Aragón Liberal.Vitae.29/04/07.-
Por lo que parece no haber duda es de que la fuente está en “ellas”, en
las mujeres jóvenes donantes de óvulos, PERO INSISTO, ¿a que precio?.
Negociar con el cuerpo siempre ha sido un negocio rentable.
Ha
sido noticia reciente como emplean las distintas parejas, usuarias de
la fecundación “in Vitro”, los embriones sobrantes de tales prácticas
fecundatorias. Hasta un 44% congela los susodichos embriones pensando
en la posibilidad de optar a ellos para tener futuros hijos; asimismo,
un 49% de ellas decide donarlos a la investigación, o lo que es lo
mismo, “destrucción vía experimentación”. De todo ello da cuenta la
revista Cell Stern Cell. Por el contrario, en EEUU, a tal destino
investigador sólo llega el 3% de los embriones congelados, a pesar de
que tanto en España como en USA se establecen las mismas opciones
legislativas sobre el futuro de dichos embriones. La investigación con
tales embriones debe satisfacer mucho a los investigadores, los cuales,
sobre todo en EEUU, manifiestan honda preocupación por tan baja tasa de
donación. Parece ser que con tales cifras (en concreto el 2,8 % de los
400.000embriones congelados en aquel país) únicamente se podrían
obtener 275 nuevas líneas celulares embrionarias, como mucho. Algo que,
como digo, no satisface el interés de la industria biotecnológica, la
cual, necesita de millones de estos embriones para alcanzar sus
objetivos experimentales y de investigación. Es por ello que en EEUU,
tal industria biotecnológica ha fijado su “mirada” en las mujeres
jóvenes con la intención de conseguir algunos de sus óvulos - ¿a que
precio? - para optar a la obtención de embriones “prefabricados”

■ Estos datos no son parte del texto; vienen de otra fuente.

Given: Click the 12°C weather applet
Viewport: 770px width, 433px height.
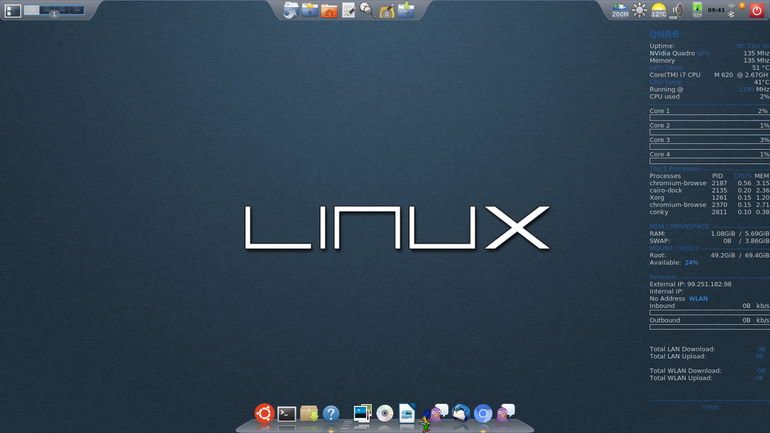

mediante la transferencia nuclear de ovocitos, es decir, la clonación.
Faltaría preguntarse cuantos óvulos se necesitan para obtener una sola
línea celular, ya que el único antecedente conocido, el coreano, nos
habla de hasta 2221 óvulos para obtener la primera línea de células
madre procedente de un embrión humano. Por lo que parece no haber duda
es de que la fuente está en “ellas”, en las mujeres jóvenes donantes de
óvulos, PERO INSISTO, ¿a que precio?. Cabría ahora analizar cuales son
las consecuencias que debe soportar un organismo sometido a las
técnicas de extracción de óvulos para su uso investigador. No son
pocas, parece ser, las consecuencias que hay documentadas: distres
respiratorio, fallo renal, torsión ovárica, Síndrome de
hiperestimulación ovárica que a su vez puede causar: esterilidad,
trombosis, ictus y hasta la muerte. Hasta 4000 dólares se admite que se
paga a una mujer por sus óvulos, algo que está convirtiendo en un
verdadero negocio para algunos, en algunas Universidades americanas.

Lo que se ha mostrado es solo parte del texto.